» **TASK ITEM A**
List every condition and drug that the passage on age-related DNA methylation names as a reason for excluding donors.
» **TASK ITEM B**
Carry on the passage on age-related DNA methylation from the point where it stops.

» **PASSAGE**
Content starts
The accumulating evidence indicates that aging resembles a developmentally regulated process which is tightly controlled by specific epigenetic modifications rather than a random course [1316]. Among epigenetic modifications, DNA methylation is best characterized and plays an important role in cellular and organic senescence [1720]. 5-Methylcytosine of CpGs in the genomic DNA is established during ontogeny of mammal and can be replicated during cell division by maintenance of DNA methyltransferases. The global DNA methylation level decreases with aging in human tissues as a consequence of a progressive loss of DNMT1a efficiency [21, 22], whereas some loci associated with specific genes have become hypermethylated during aging [15, 18, 2326]. Therefore, age-associated methylation changes cannot simply be based on random deterioration but a developmentally regulated process during ontogenic development [27]. Recently, some age-related methylation changes were reported, which revealed the potential value of methylation for predicting biological age [2831]. Therefore, age-associated methylation can be used as a biological indicator for forensic age-prediction. In this study, three novel specific age-related methylation markers were successfully isolated from human blood. These markers display a strong correlation with age and result in a quantitative model of the age-prediction with high accuracy.

Materials and methods

Sample donors

Peripheral venous blood samples were collected from 105 donors (age range, 10–72 years). Ten senior donors (age range, 65–70 years) and ten junior donors (age range, 10–15 years) were selected for isolation and validation of methylation. Twenty independent samples (ten senior donors and ten junior donors) were selected for further validation of methylation. Sixty-five independent samples (39 males and 26 females; age range, 11–72 years) were selected for correlation analysis and age-prediction. Exclusions included conditions and drugs known to affect DNA methylation, such as rheumatoid arthritis, lupus, cancer, and the drugs procainamide and hydralazine. The research work described in this paper was carried out in accordance with The Code of Ethics of the World Medical Association (Declaration of Helsinki) for experiments involving humans. The study protocol was approved by the Ethics Committee of Tongji Medical College of HUST, China. All donors gave their informed consent prior to their inclusion in the study.
Content ends
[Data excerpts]
Content starts
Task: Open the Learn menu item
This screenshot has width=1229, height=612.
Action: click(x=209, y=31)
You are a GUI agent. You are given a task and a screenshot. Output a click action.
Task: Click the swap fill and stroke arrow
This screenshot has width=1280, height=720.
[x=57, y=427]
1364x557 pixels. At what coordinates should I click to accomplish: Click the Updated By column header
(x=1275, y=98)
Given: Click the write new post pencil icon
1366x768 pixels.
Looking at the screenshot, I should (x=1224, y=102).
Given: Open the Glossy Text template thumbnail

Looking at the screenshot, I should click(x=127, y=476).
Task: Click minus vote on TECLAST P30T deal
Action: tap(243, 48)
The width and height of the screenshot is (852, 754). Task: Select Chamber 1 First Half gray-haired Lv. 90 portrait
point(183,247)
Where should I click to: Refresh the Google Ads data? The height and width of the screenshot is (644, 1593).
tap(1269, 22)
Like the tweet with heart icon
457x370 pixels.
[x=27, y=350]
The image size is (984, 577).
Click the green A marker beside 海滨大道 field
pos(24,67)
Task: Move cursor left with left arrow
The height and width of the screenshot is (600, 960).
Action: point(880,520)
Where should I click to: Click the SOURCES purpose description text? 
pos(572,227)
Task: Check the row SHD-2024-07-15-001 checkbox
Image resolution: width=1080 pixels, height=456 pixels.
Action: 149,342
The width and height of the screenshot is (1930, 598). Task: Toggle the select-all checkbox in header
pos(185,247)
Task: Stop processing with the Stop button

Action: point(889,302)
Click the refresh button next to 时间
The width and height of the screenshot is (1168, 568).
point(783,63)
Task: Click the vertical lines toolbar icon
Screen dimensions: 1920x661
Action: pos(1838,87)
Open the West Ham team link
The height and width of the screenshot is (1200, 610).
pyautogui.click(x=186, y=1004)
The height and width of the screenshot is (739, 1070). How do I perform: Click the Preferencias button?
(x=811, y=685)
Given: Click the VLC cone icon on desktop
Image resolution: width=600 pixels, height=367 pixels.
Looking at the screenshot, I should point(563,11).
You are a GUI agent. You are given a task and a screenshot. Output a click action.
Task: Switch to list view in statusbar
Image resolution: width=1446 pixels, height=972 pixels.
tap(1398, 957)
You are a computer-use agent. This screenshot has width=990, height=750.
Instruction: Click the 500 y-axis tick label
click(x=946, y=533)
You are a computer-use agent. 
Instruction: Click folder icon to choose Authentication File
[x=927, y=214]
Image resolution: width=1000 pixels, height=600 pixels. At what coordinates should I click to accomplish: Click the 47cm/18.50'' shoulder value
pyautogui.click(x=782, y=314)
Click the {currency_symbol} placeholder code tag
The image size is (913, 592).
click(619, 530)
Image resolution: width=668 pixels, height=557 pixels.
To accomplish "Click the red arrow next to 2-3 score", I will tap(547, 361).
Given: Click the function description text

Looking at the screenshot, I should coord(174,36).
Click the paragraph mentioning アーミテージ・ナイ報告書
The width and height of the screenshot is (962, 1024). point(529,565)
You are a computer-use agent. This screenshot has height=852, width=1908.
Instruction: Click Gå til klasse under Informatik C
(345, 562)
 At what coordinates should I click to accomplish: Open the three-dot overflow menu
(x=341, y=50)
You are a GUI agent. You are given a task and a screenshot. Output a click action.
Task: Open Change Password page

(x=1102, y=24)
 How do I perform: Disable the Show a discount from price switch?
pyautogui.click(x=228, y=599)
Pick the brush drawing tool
Content ends
» **TASK RESPONSE A**
Rheumatoid arthritis, lupus, cancer, procainamide, hydralazine

» **TASK RESPONSE B**
Isolation of age-related methylation by MS-RDA

Methylation-sensitive representational difference analysis (MS-RDA) was performed as previously reported method [31].

Preparation of DNA

Genomic DNA of each donor was extracted from the blood using standard procedures of phenol and chloroform, followed by ethanol precipitation. DNA pool of the senior donors was prepared with equal mixture of genomic DNA from ten senior donors (age range, 65–70 years). DNA pool of the junior donors was prepared with equal mixture of genomic DNA from ten junior donors (age range, 10–15 years).

Preparation of amplicon

Pooled DNA (3 μg) was digested with 30 units of Hpa II restriction enzyme (NEB, USA) for 15 h at 37 °C. After phenol extraction and ethanol precipitation, 1 μg of digestion product was ligated to 500 pmol of RHpa adaptor by 800 units of T4 DNA ligase (NEB, USA) at 16 °C overnight. RHpa adaptor was prepared by annealing two oligonucleotides, RHpa24 and RHpa11, gradually from 90 °C to 10 °C for 80 min. The sequences of all six oligonucleotides used to prepare adaptor and for PCR amplification came from the former report [31] and listed in Table 1. The ligated product was amplified by 25 cycles of PCR with RHpa24 oligonucleotide as a primer. The RHpa adaptor of the amplicon was removed by digestion with HpaII and separation with DNA Sequence Purification Kit (TaKaRa Co., Japan).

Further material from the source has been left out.